(Target pointing data)
________
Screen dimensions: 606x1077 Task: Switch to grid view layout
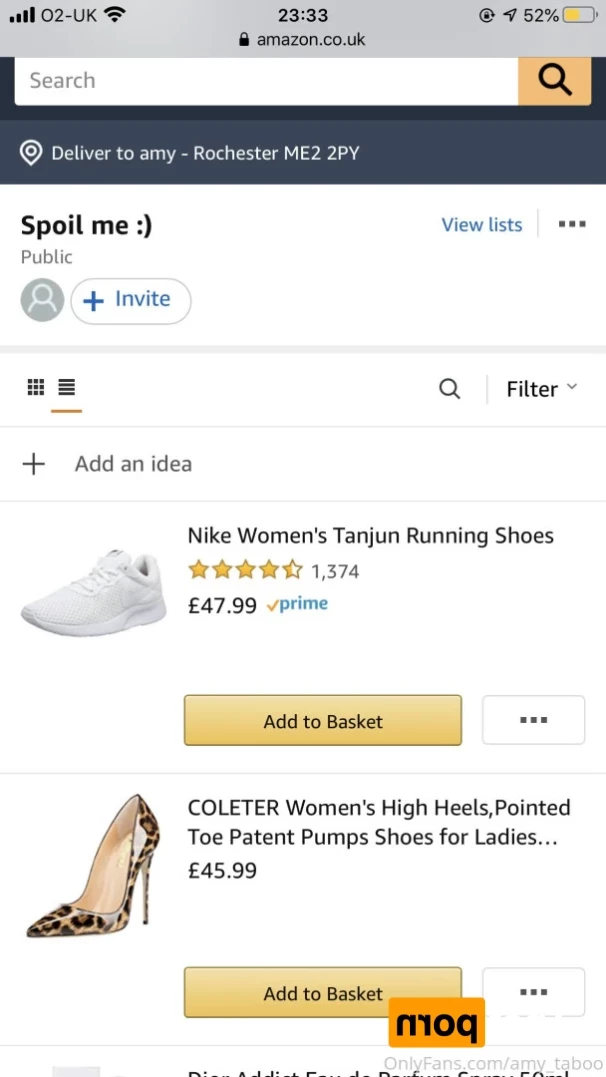coord(36,387)
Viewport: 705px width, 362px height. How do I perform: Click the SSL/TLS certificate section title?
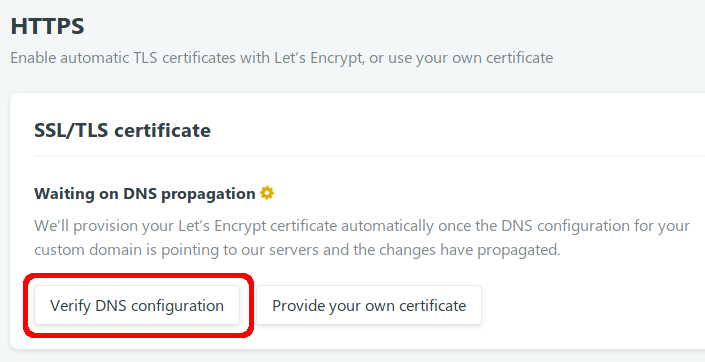tap(122, 130)
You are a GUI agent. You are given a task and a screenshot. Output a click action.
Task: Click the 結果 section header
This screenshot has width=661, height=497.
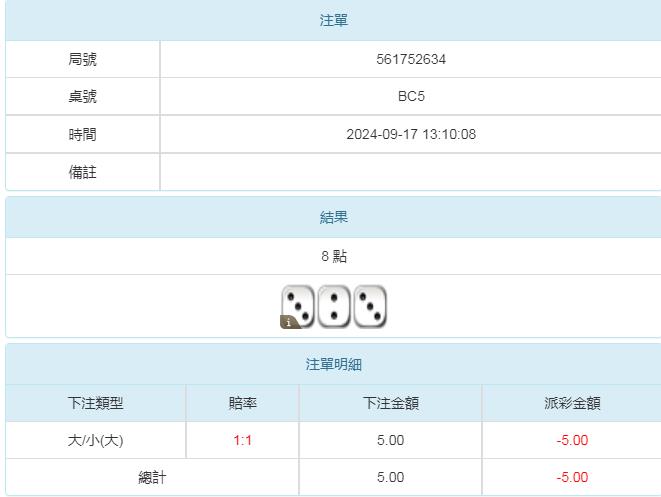[334, 217]
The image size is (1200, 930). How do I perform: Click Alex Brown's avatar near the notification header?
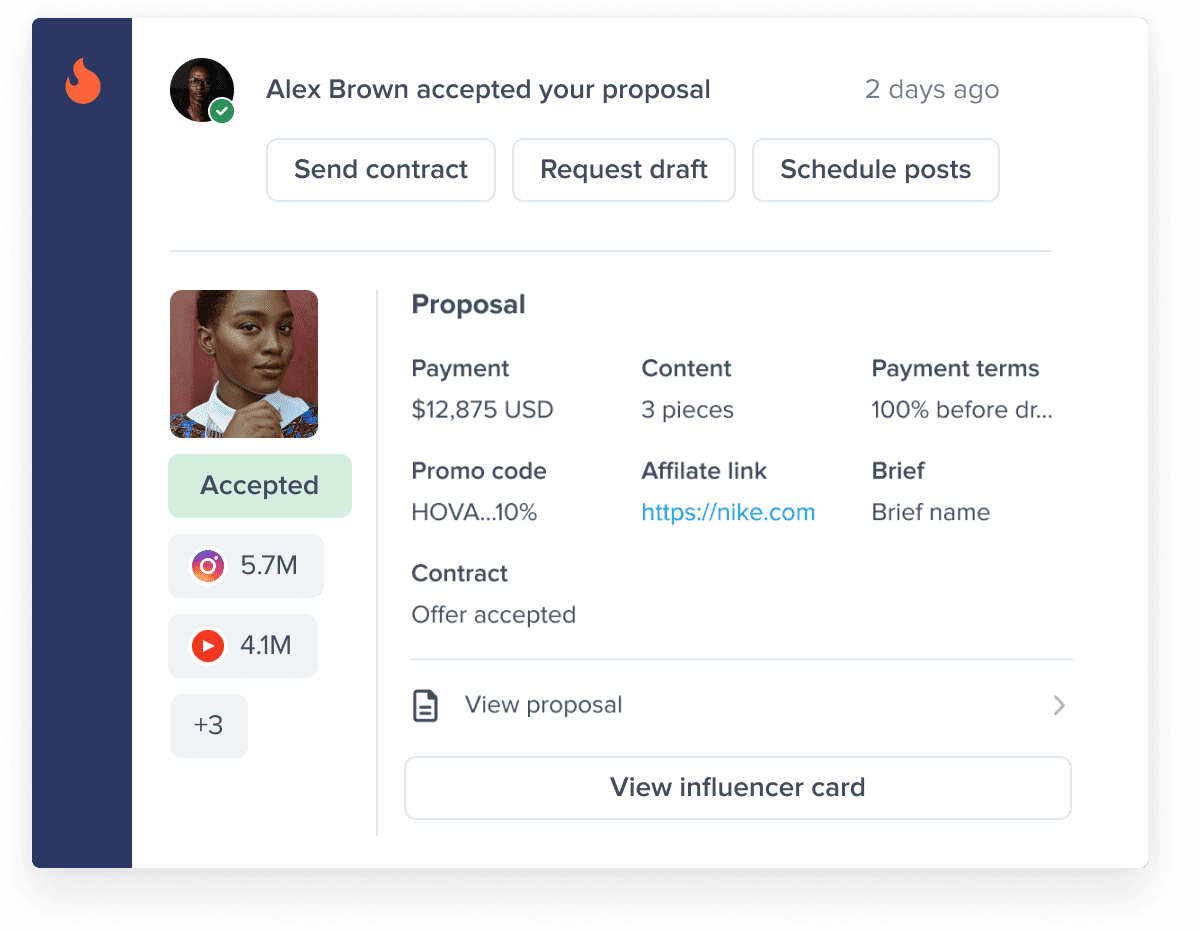click(x=202, y=89)

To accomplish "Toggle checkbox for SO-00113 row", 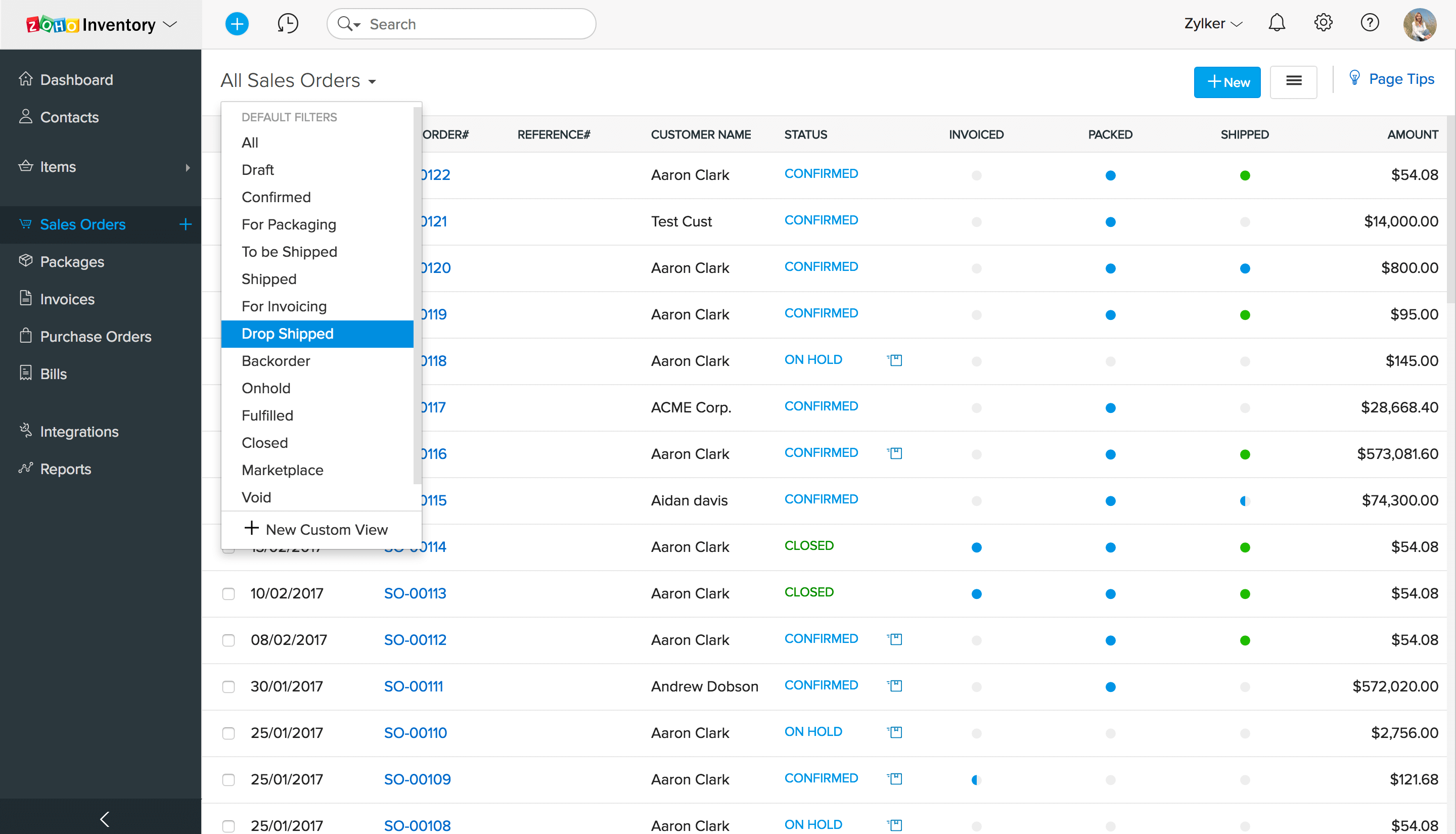I will pyautogui.click(x=228, y=592).
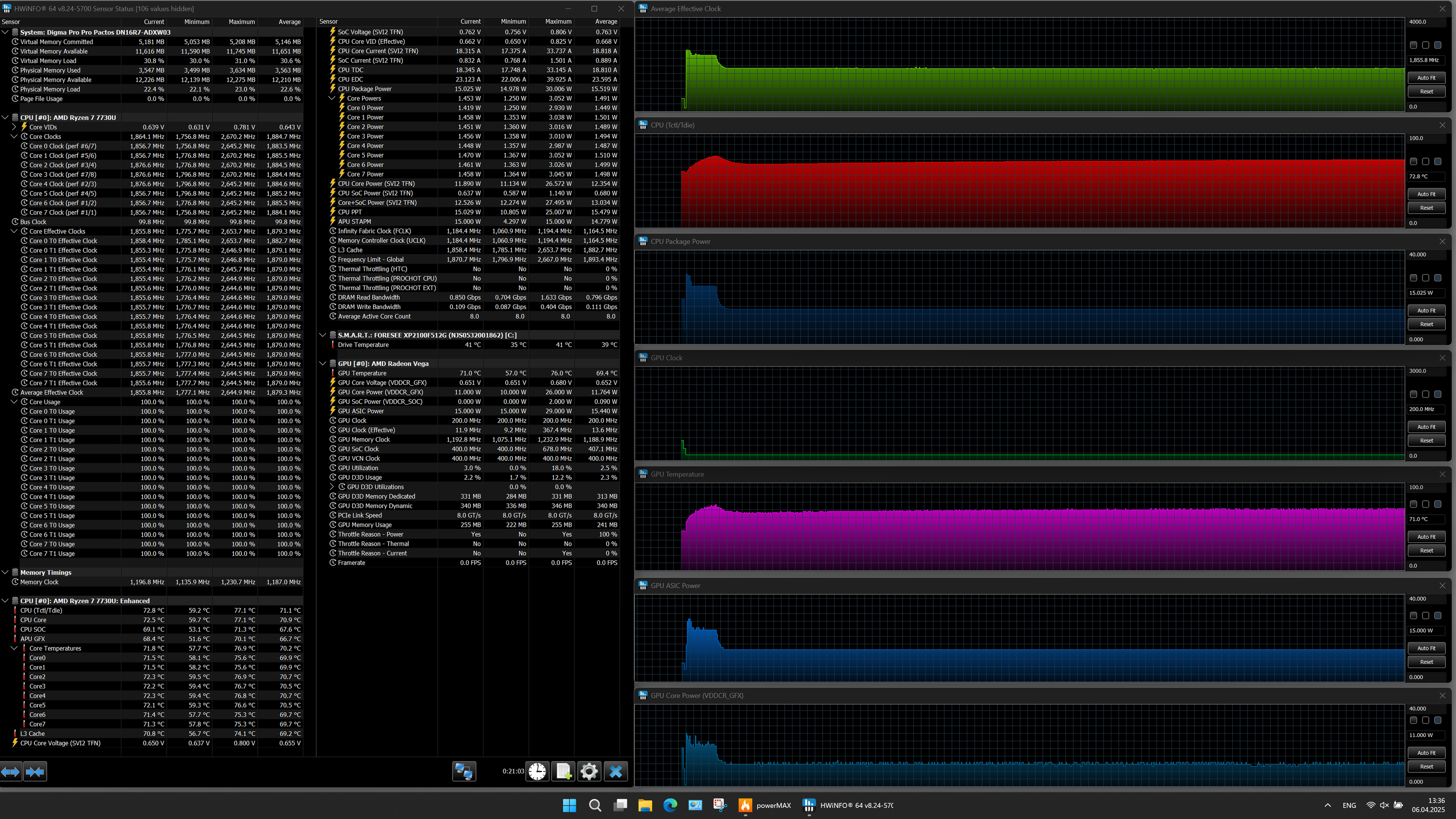Toggle middle box in GPU Clock graph
Viewport: 1456px width, 819px height.
[x=1425, y=394]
________
> [EXERCISE REQUIREMENTS] How many lines of the material above contain the string "section"? Reply with the number only.

> [WORKED SOLUTION] 2